**Source document:**
※
Her hands covered with gold rings and gold necklaces dangling from her neck, Christina Gray seemed destined for the right during an exercise Thursday in Temple Beth Zion's Amherst facility.
The right side of the room was where the more-affluent students landed, and the left was for the less-fortunate.
But Christina, 17, a junior at Cheektowaga Central High School, found herself on the left.
"I thought some of the people on the right would be on the left," she said. "I didn't think I would be on the left. You can't judge people by how they look. People see all my rings and think one thing, but I work two jobs."
The exercise, which aimed to expose prejudices attached to socioeconomic status, was part of the National Conference for Community and Justice's 27th annual spring youth leadership conference. Seventy-five area high school students participated in the event, "Discrimination of the Homeless and Poor: Don't Walk on By."
Fatima Johnson, program director, said the event sought to make students more aware of the plight of the homeless and also of discriminatory behavior based on economic status among their peers at school.
"It's an opportunity to bring kids together from different racial and cultural backgrounds," she said. "We want to increase their awareness of homelessness and economic discrimination (so they) really evaluate their behavior and responses."
※
**Data provided:**
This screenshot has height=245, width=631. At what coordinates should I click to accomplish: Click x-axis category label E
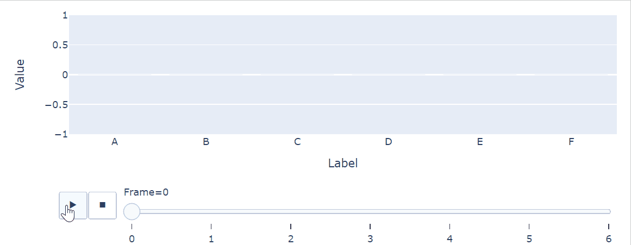(x=479, y=142)
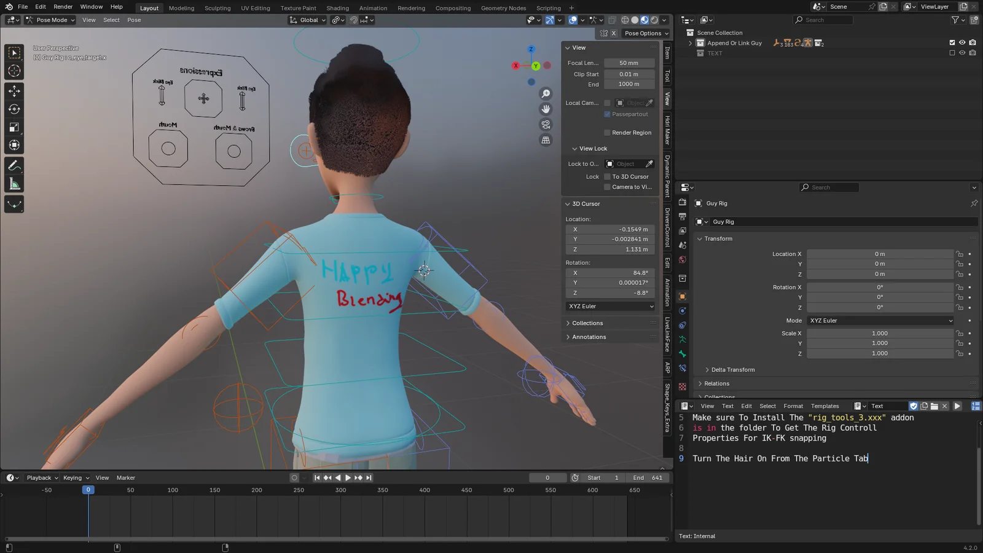983x553 pixels.
Task: Select the Rotate tool
Action: pyautogui.click(x=14, y=109)
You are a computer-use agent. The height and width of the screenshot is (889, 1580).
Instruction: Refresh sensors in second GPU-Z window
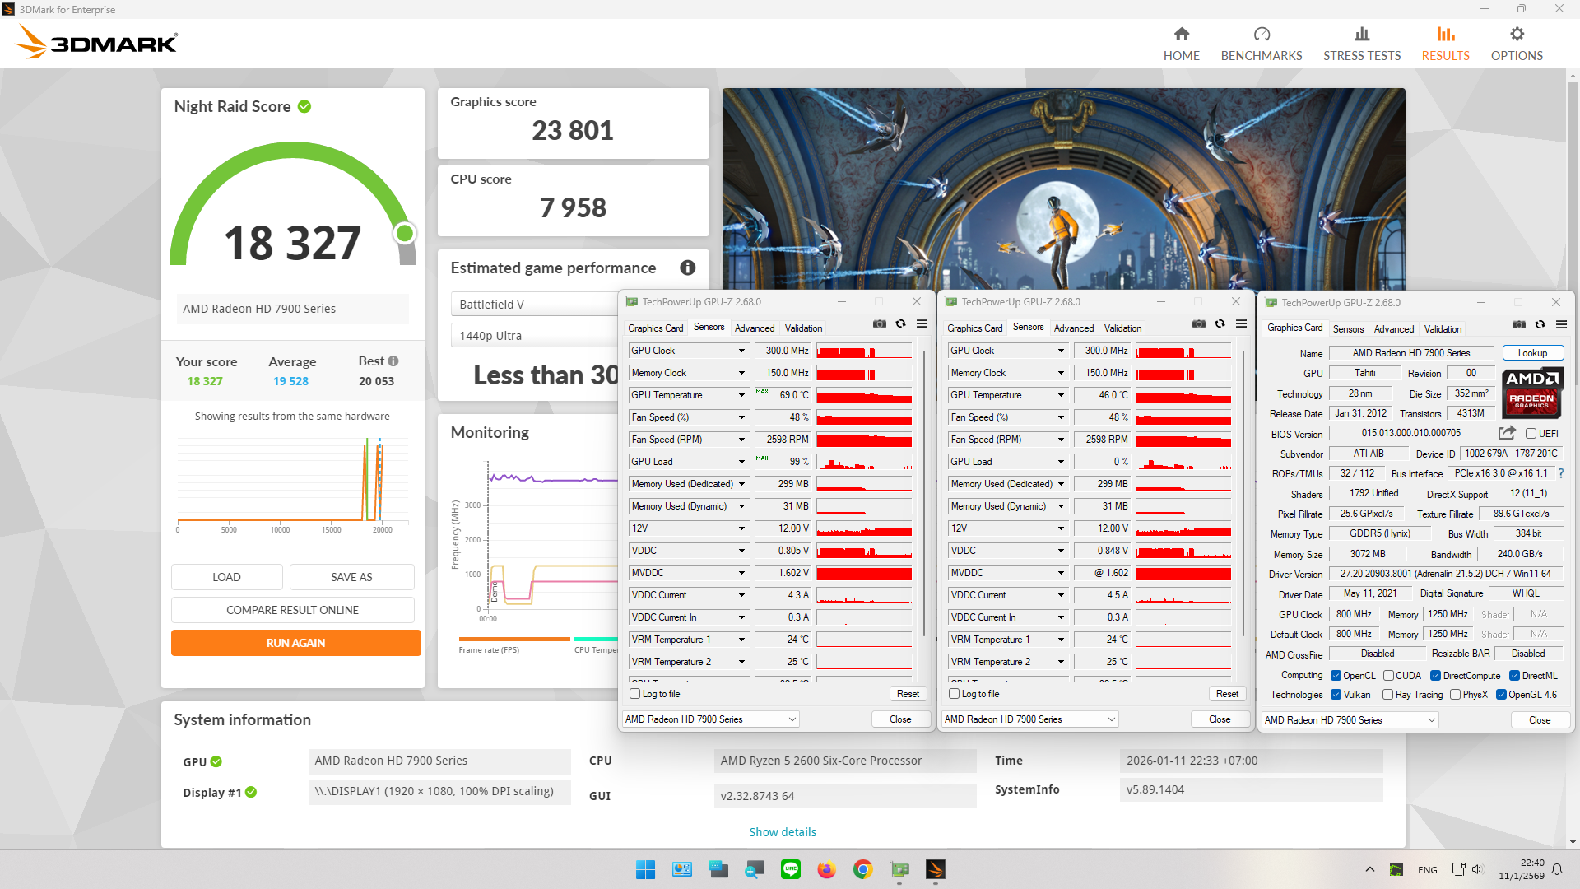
※
**Task instructions:**
(1) Using the article about the youth leadership conference, answer the following:
(a) Which school does Christina Gray attend, and what grade is she in?
(b) How many area high school students took part in the event?
(c) Who is the program director?
(2) Reproduce the stretch of the article about the youth leadership conference from "The exercise, which" through "peers at school.".

**Responses per task:**
(1)
(a) Cheektowaga Central High School, where she is a junior.
(b) Seventy-five.
(c) Fatima Johnson.

(2)
The exercise, which aimed to expose prejudices attached to socioeconomic status, was part of the National Conference for Community and Justice's 27th annual spring youth leadership conference. Seventy-five area high school students participated in the event, "Discrimination of the Homeless and Poor: Don't Walk on By."
Fatima Johnson, program director, said the event sought to make students more aware of the plight of the homeless and also of discriminatory behavior based on economic status among their peers at school.